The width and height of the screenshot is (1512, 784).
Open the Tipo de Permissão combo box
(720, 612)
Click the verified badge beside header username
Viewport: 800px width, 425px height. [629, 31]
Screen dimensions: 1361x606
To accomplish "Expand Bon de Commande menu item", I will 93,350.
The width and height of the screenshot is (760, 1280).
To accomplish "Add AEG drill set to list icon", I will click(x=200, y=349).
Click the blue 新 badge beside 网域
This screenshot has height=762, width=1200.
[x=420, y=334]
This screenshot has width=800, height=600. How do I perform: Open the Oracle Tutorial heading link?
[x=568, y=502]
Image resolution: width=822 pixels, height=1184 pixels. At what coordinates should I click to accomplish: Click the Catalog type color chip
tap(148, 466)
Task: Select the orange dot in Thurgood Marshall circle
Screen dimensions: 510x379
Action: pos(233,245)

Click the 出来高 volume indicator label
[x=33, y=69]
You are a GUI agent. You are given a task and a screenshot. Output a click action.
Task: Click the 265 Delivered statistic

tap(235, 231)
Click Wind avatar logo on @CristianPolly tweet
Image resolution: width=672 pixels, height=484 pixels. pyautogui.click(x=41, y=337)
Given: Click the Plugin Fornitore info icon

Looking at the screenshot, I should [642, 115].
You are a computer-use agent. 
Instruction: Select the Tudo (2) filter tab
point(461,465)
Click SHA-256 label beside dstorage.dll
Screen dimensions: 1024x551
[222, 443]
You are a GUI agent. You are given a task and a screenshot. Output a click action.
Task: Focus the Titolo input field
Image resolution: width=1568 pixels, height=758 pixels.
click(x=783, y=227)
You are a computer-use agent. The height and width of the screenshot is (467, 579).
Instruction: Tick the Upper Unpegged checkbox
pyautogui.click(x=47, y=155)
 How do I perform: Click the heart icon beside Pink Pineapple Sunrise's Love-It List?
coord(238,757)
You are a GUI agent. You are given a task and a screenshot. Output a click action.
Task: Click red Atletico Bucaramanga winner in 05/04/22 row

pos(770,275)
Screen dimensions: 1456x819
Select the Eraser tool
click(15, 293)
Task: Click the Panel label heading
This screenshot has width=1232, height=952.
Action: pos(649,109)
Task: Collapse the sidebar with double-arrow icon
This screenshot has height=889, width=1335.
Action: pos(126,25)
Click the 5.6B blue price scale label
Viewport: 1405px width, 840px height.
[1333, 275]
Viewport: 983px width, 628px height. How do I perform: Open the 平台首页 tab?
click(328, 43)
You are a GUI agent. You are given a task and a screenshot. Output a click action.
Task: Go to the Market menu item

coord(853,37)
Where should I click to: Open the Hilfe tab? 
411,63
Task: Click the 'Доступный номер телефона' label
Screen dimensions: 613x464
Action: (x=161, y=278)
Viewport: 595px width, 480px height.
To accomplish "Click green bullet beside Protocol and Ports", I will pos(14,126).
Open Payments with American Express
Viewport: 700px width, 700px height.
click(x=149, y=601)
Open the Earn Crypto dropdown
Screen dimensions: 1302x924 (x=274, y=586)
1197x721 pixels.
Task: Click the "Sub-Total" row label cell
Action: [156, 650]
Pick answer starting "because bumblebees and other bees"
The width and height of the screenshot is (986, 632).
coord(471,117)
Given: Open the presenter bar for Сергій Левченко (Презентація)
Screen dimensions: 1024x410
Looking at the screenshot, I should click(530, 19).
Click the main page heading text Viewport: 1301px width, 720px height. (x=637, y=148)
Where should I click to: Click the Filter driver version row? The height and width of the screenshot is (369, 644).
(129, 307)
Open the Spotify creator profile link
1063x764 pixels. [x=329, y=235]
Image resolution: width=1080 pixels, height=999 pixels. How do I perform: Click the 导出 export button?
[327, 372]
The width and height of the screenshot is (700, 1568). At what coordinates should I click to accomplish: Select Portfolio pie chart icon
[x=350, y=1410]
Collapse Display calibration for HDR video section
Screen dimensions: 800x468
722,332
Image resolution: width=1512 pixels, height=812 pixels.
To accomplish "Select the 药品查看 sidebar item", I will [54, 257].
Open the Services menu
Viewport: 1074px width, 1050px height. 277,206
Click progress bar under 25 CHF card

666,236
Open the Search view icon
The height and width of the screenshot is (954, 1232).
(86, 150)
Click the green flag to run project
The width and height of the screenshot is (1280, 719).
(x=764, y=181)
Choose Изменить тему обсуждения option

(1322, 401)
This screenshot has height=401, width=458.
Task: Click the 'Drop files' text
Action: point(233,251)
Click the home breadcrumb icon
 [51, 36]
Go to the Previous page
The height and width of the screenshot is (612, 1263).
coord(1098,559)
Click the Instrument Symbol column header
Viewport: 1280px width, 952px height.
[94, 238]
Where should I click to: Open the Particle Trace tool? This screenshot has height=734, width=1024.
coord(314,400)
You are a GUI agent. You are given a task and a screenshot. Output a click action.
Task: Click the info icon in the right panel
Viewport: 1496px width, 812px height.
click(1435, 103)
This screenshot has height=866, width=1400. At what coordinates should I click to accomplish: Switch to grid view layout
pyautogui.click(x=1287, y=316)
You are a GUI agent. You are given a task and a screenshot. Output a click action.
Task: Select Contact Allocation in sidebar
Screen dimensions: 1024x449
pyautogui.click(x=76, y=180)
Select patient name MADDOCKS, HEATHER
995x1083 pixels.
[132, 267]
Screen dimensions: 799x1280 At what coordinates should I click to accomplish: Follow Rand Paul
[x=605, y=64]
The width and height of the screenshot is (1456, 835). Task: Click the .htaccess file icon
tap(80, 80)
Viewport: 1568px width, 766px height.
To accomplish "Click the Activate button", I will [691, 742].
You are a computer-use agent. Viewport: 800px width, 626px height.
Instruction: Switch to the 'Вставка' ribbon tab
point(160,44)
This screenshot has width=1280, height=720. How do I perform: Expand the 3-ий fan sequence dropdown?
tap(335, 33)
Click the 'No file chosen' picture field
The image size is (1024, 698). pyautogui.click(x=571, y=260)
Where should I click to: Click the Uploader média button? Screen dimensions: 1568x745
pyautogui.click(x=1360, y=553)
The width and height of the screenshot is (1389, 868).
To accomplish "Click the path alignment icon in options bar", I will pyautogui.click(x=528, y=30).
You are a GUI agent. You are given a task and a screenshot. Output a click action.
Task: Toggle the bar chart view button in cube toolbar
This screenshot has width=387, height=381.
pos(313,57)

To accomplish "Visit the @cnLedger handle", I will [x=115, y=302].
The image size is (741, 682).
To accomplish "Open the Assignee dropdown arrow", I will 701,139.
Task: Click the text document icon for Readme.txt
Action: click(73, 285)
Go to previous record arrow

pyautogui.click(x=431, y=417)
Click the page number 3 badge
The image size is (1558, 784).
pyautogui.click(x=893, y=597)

▬▬▬▬▬▬▬▬▬▬

* **GOAL**
Return every one of the lines above word for word, leaving nothing out and changing nothing.

* **EXERCISE RESPONSE**
The width and height of the screenshot is (1512, 784).
Open the Tipo de Permissão combo box
(720, 612)
Click the verified badge beside header username
Viewport: 800px width, 425px height. [629, 31]
Screen dimensions: 1361x606
To accomplish "Expand Bon de Commande menu item", I will 93,350.
The width and height of the screenshot is (760, 1280).
To accomplish "Add AEG drill set to list icon", I will click(x=200, y=349).
Click the blue 新 badge beside 网域
This screenshot has height=762, width=1200.
[x=420, y=334]
This screenshot has width=800, height=600. How do I perform: Open the Oracle Tutorial heading link?
[x=568, y=502]
Image resolution: width=822 pixels, height=1184 pixels. At what coordinates should I click to accomplish: Click the Catalog type color chip
tap(148, 466)
Task: Select the orange dot in Thurgood Marshall circle
Screen dimensions: 510x379
Action: pos(233,245)

Click the 出来高 volume indicator label
[x=33, y=69]
You are a GUI agent. You are given a task and a screenshot. Output a click action.
Task: Click the 265 Delivered statistic

tap(235, 231)
Click Wind avatar logo on @CristianPolly tweet
Image resolution: width=672 pixels, height=484 pixels. pyautogui.click(x=41, y=337)
Given: Click the Plugin Fornitore info icon

Looking at the screenshot, I should [642, 115].
You are a computer-use agent. 
Instruction: Select the Tudo (2) filter tab
point(461,465)
Click SHA-256 label beside dstorage.dll
Screen dimensions: 1024x551
[222, 443]
You are a GUI agent. You are given a task and a screenshot. Output a click action.
Task: Focus the Titolo input field
Image resolution: width=1568 pixels, height=758 pixels.
click(x=783, y=227)
You are a computer-use agent. The height and width of the screenshot is (467, 579).
Instruction: Tick the Upper Unpegged checkbox
pyautogui.click(x=47, y=155)
 How do I perform: Click the heart icon beside Pink Pineapple Sunrise's Love-It List?
coord(238,757)
You are a GUI agent. You are given a task and a screenshot. Output a click action.
Task: Click red Atletico Bucaramanga winner in 05/04/22 row

pos(770,275)
Screen dimensions: 1456x819
Select the Eraser tool
click(15, 293)
Task: Click the Panel label heading
This screenshot has width=1232, height=952.
Action: pos(649,109)
Task: Collapse the sidebar with double-arrow icon
This screenshot has height=889, width=1335.
Action: pos(126,25)
Click the 5.6B blue price scale label
Viewport: 1405px width, 840px height.
[1333, 275]
Viewport: 983px width, 628px height. How do I perform: Open the 平台首页 tab?
click(328, 43)
You are a GUI agent. You are given a task and a screenshot. Output a click action.
Task: Go to the Market menu item

coord(853,37)
Where should I click to: Open the Hilfe tab? 
411,63
Task: Click the 'Доступный номер телефона' label
Screen dimensions: 613x464
Action: (x=161, y=278)
Viewport: 595px width, 480px height.
To accomplish "Click green bullet beside Protocol and Ports", I will pos(14,126).
Open Payments with American Express
Viewport: 700px width, 700px height.
click(x=149, y=601)
Open the Earn Crypto dropdown
Screen dimensions: 1302x924 (x=274, y=586)
1197x721 pixels.
Task: Click the "Sub-Total" row label cell
Action: [156, 650]
Pick answer starting "because bumblebees and other bees"
The width and height of the screenshot is (986, 632).
coord(471,117)
Given: Open the presenter bar for Сергій Левченко (Презентація)
Screen dimensions: 1024x410
Looking at the screenshot, I should click(530, 19).
Click the main page heading text Viewport: 1301px width, 720px height. (x=637, y=148)
Where should I click to: Click the Filter driver version row? The height and width of the screenshot is (369, 644).
(129, 307)
Open the Spotify creator profile link
1063x764 pixels. [x=329, y=235]
Image resolution: width=1080 pixels, height=999 pixels. How do I perform: Click the 导出 export button?
[327, 372]
The width and height of the screenshot is (700, 1568). At what coordinates should I click to accomplish: Select Portfolio pie chart icon
[x=350, y=1410]
Collapse Display calibration for HDR video section
Screen dimensions: 800x468
722,332
Image resolution: width=1512 pixels, height=812 pixels.
To accomplish "Select the 药品查看 sidebar item", I will [54, 257].
Open the Services menu
Viewport: 1074px width, 1050px height. 277,206
Click progress bar under 25 CHF card

666,236
Open the Search view icon
The height and width of the screenshot is (954, 1232).
(86, 150)
Click the green flag to run project
The width and height of the screenshot is (1280, 719).
(x=764, y=181)
Choose Изменить тему обсуждения option

(1322, 401)
This screenshot has height=401, width=458.
Task: Click the 'Drop files' text
Action: point(233,251)
Click the home breadcrumb icon
 [51, 36]
Go to the Previous page
The height and width of the screenshot is (612, 1263).
coord(1098,559)
Click the Instrument Symbol column header
Viewport: 1280px width, 952px height.
[94, 238]
Where should I click to: Open the Particle Trace tool? This screenshot has height=734, width=1024.
coord(314,400)
You are a GUI agent. You are given a task and a screenshot. Output a click action.
Task: Click the info icon in the right panel
Viewport: 1496px width, 812px height.
click(1435, 103)
This screenshot has height=866, width=1400. At what coordinates should I click to accomplish: Switch to grid view layout
pyautogui.click(x=1287, y=316)
You are a GUI agent. You are given a task and a screenshot. Output a click action.
Task: Select Contact Allocation in sidebar
Screen dimensions: 1024x449
pyautogui.click(x=76, y=180)
Select patient name MADDOCKS, HEATHER
995x1083 pixels.
[132, 267]
Screen dimensions: 799x1280 At what coordinates should I click to accomplish: Follow Rand Paul
[x=605, y=64]
The width and height of the screenshot is (1456, 835). Task: Click the .htaccess file icon
tap(80, 80)
Viewport: 1568px width, 766px height.
To accomplish "Click the Activate button", I will [691, 742].
You are a computer-use agent. Viewport: 800px width, 626px height.
Instruction: Switch to the 'Вставка' ribbon tab
point(160,44)
This screenshot has width=1280, height=720. How do I perform: Expand the 3-ий fan sequence dropdown?
tap(335, 33)
Click the 'No file chosen' picture field
The image size is (1024, 698). pyautogui.click(x=571, y=260)
Where should I click to: Click the Uploader média button? Screen dimensions: 1568x745
pyautogui.click(x=1360, y=553)
The width and height of the screenshot is (1389, 868).
To accomplish "Click the path alignment icon in options bar", I will pyautogui.click(x=528, y=30).
You are a GUI agent. You are given a task and a screenshot. Output a click action.
Task: Toggle the bar chart view button in cube toolbar
This screenshot has width=387, height=381.
pos(313,57)

To accomplish "Visit the @cnLedger handle", I will [x=115, y=302].
The image size is (741, 682).
To accomplish "Open the Assignee dropdown arrow", I will 701,139.
Task: Click the text document icon for Readme.txt
Action: click(73, 285)
Go to previous record arrow

pyautogui.click(x=431, y=417)
Click the page number 3 badge
The image size is (1558, 784).
pyautogui.click(x=893, y=597)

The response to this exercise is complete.